Spinal Accessory Nerve vs Intercostal Nerves in Gracilis Free Functioning Muscle Transfer for Elbow Flexion in Adult Brachial Plexus Patients
Published in Journal of Hand Surgery, 2025
Sandesh G Bhat, Allen Bishop, Robert Spinner, Kenton Kaufman, Alexander Shin.
Abstract
Purpose Traumatic brachial plexus injury may cause either partial or complete loss of arm function. Surgical reconstruction of elbow flexion using a gracilis free-functioning muscle transfer (FFMT) may be necessary. The donor nerve, which could be the spinal accessory nerve (SAN) or intercostal nerves (ICN), can affect the final muscle strength, but little is known about how they affect voluntary neuromuscular control. This study aimed to examine the differences in voluntary neuromuscular control of the FFMT gracilis reinnervated by either SAN or ICN using biomechanical measures.
Methods Patients with a gracilis FFMT for elbow flexion innervated with SAN or ICN (2–3 motor nerves) were studied. The voluntary control of their gracilis-produced elbow flexion was evaluated on a previously validated apparatus. Subjects were instructed to produce a predefined torque relative to their maximum elbow flexion torque. Objective measures of neuromuscular control, including elbow flexor contraction latency, relaxation latency, and duration of successfully achieved demanded torque, were studied.

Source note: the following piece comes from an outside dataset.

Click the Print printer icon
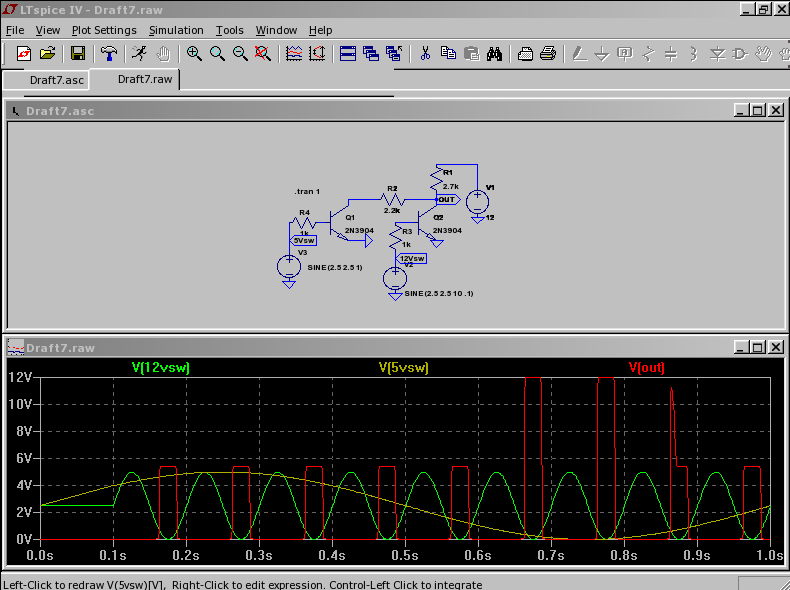790x590 pixels. coord(548,54)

Results Twenty-two subjects were identified, 12 with SAN and 10 with ICN as the donor nerve to reinnervate the FFMT gracilis muscle for elbow flexion. The SAN group displayed a similar ability to contract and a better ability to relax elbow flexion produced by the gracilis muscle compared with the ICN group. The SAN group also demonstrated better modulation in their hold times with an increase in torque demand compared with the ICN group.
Conclusions This study demonstrated the superior neuromuscular control of SAN over ICN for control.